[PROVIDED DATA Boundary: Start]
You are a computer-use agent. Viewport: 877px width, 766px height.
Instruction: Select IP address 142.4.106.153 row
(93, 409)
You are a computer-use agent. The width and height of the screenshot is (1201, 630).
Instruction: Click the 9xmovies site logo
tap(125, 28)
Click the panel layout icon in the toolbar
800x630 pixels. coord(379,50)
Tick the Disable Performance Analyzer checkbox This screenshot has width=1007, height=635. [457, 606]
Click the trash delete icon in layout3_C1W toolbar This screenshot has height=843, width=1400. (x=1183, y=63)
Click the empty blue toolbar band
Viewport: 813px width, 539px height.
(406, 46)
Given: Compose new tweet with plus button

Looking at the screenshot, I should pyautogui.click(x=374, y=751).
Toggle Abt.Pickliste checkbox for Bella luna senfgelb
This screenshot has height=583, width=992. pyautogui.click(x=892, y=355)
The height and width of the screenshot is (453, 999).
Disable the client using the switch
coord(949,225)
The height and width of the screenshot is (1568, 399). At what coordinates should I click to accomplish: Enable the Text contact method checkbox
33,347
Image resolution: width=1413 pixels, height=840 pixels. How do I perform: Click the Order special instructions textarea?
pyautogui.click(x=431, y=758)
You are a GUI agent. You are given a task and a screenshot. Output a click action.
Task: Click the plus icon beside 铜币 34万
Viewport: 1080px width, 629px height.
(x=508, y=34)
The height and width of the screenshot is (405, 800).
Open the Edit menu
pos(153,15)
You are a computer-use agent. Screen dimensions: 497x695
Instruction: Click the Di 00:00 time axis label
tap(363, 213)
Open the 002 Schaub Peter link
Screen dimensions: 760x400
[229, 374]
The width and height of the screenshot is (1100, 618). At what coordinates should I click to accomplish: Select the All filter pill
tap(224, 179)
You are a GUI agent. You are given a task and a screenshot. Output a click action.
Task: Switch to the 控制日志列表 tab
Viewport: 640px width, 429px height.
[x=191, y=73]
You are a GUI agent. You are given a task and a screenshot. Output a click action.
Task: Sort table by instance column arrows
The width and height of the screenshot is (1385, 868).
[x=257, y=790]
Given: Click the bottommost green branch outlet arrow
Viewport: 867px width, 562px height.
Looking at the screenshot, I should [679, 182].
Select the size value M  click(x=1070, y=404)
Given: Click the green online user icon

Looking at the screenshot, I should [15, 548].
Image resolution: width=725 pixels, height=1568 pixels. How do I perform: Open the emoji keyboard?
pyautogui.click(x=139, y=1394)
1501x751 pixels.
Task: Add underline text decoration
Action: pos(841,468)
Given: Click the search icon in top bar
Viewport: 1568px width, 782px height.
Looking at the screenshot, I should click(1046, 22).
[PROVIDED DATA Boundary: End]
● WORK REQUIRED: Your answer should consist of the lines from the line with "Instruction: Click the Di" to the line with "Given: Click the search icon in top bar" above, repeated exactly, both ends included.

● ANSWER:
Instruction: Click the Di 00:00 time axis label
tap(363, 213)
Open the 002 Schaub Peter link
Screen dimensions: 760x400
[229, 374]
The width and height of the screenshot is (1100, 618). At what coordinates should I click to accomplish: Select the All filter pill
tap(224, 179)
You are a GUI agent. You are given a task and a screenshot. Output a click action.
Task: Switch to the 控制日志列表 tab
Viewport: 640px width, 429px height.
[x=191, y=73]
You are a GUI agent. You are given a task and a screenshot. Output a click action.
Task: Sort table by instance column arrows
The width and height of the screenshot is (1385, 868).
[x=257, y=790]
Given: Click the bottommost green branch outlet arrow
Viewport: 867px width, 562px height.
Looking at the screenshot, I should [679, 182].
Select the size value M  click(x=1070, y=404)
Given: Click the green online user icon

Looking at the screenshot, I should [15, 548].
Image resolution: width=725 pixels, height=1568 pixels. How do I perform: Open the emoji keyboard?
pyautogui.click(x=139, y=1394)
1501x751 pixels.
Task: Add underline text decoration
Action: pos(841,468)
Given: Click the search icon in top bar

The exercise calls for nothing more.